Dr. Gillanders is Chief of the Epidemiology and Genetics Research Program's (EGRP) Host Susceptibility Factors Branch (HSFB), and manages its research portfolio and initiatives focusing on factors that influence personal susceptibility to cancer in humans, such as genetic, epigenetic, immunological, hormonal, and biological pathways; and social, cultural, racial, and ethnic factors. She also has an adjunct research appointment in the Genetic Epidemiology Branch in NCI's intramural Division of Cancer Epidemiology and Genetics (DCEG). Her research interests include the identification of melanoma susceptibility genes, assessment of the risk of melanoma and other cancers related to variations in these genes, and evaluation of gene-environment interactions.

Dr. Gillanders shares oversight responsibility for EGRP's research portfolio on genome-wide association studies (GWAS) and its post-Genome Wide Association Initiative, chairs NCI's extramural Data Access Committee, and represents NCI on several NIH-wide committees related to development of GWAS data access policies. She represents NCI in the NIH Genes, Environment and Health Initiative (GEI) Genetics Program, the Public Health Genomics Interest Group Steering Committee, and the Trans-NCI Pharmacoepidemiology and Pharmacogenetics Working Group. Among other activities, Dr. Gillanders developed a new consortium on genetic epidemiology studies of breast cancer among women of African ancestry, the African-American Breast Cancer Consortium, which is focusing on genetic factors contributing to health disparities.

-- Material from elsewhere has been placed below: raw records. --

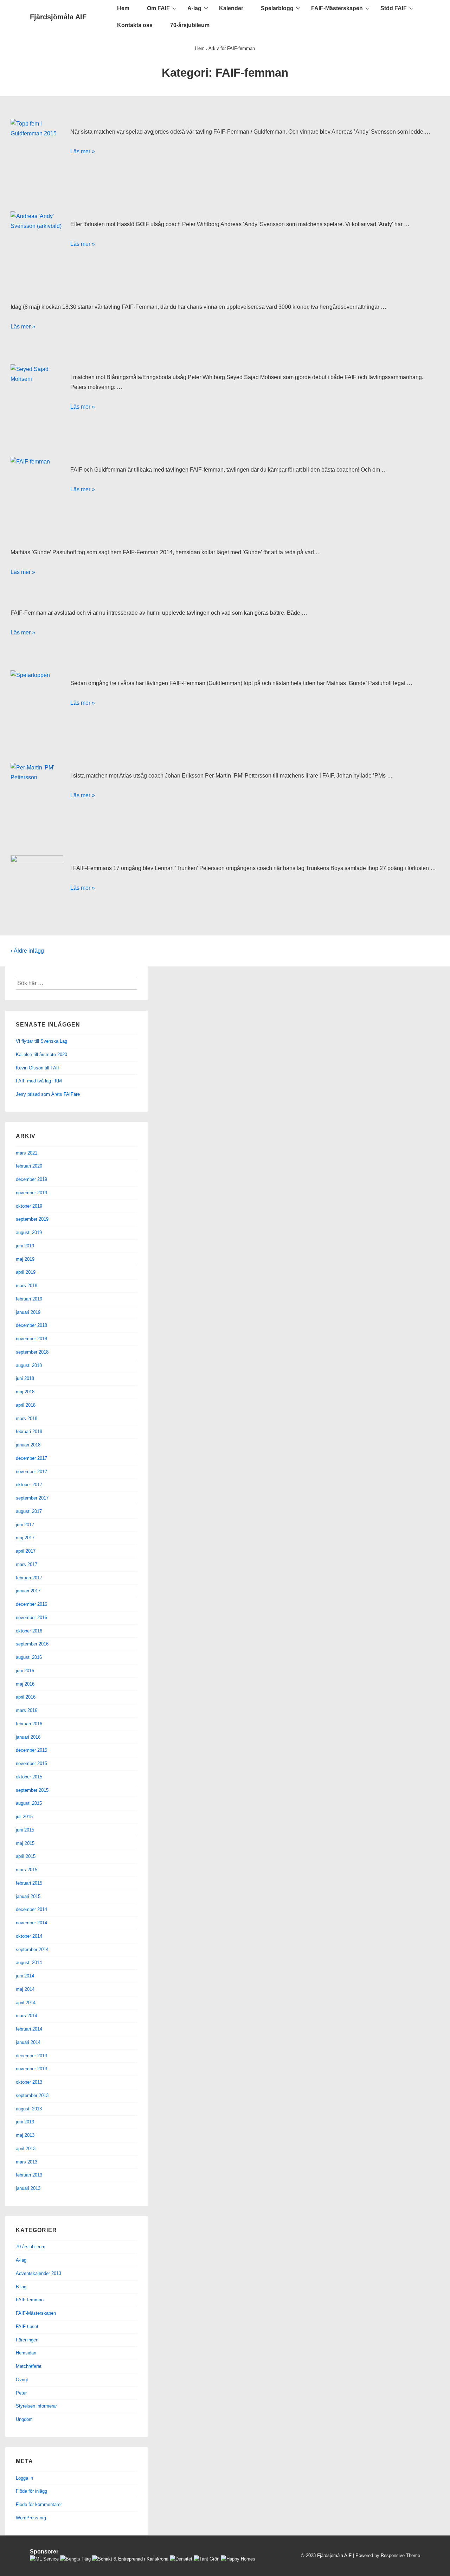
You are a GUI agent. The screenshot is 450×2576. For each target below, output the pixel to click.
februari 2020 (29, 1166)
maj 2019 (25, 1259)
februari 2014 (29, 2029)
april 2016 (26, 1697)
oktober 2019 (29, 1206)
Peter (21, 2393)
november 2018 (31, 1338)
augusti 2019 (29, 1232)
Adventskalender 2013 (38, 2273)
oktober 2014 (29, 1936)
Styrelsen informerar (36, 2406)
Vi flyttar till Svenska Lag (41, 1041)
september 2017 (32, 1498)
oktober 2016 (29, 1631)
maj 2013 (25, 2135)
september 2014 (32, 1949)
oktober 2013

Dr. Gillanders joined EGRP in 2007 as a Program Director in the HSFB and was named Chief of the branch in early 2009. Prior to coming to work for EGRP, she was with the intramural research program at the National Human Genome Research Institute (NHGRI), where she headed its Genetic Epidemiology Unit within the Cancer Genetics Branch. Her applied research at NHGRI focused primarily on genetic epidemiology of cancer susceptibility, with an emphasis on melanoma, prostate cancer, and breast cancer. She also investigated novel methods which could improve upon the power of conventional methods of gene discovery for complex traits in general.

She is an Adjunct Assistant Professor at The Johns Hopkins Bloomberg School of Public Health, where she teaches an introductory human genetics course. Dr. Gillanders also teaches an epidemiology course at the University of Baltimore's Yale Gordon College of Liberal Arts.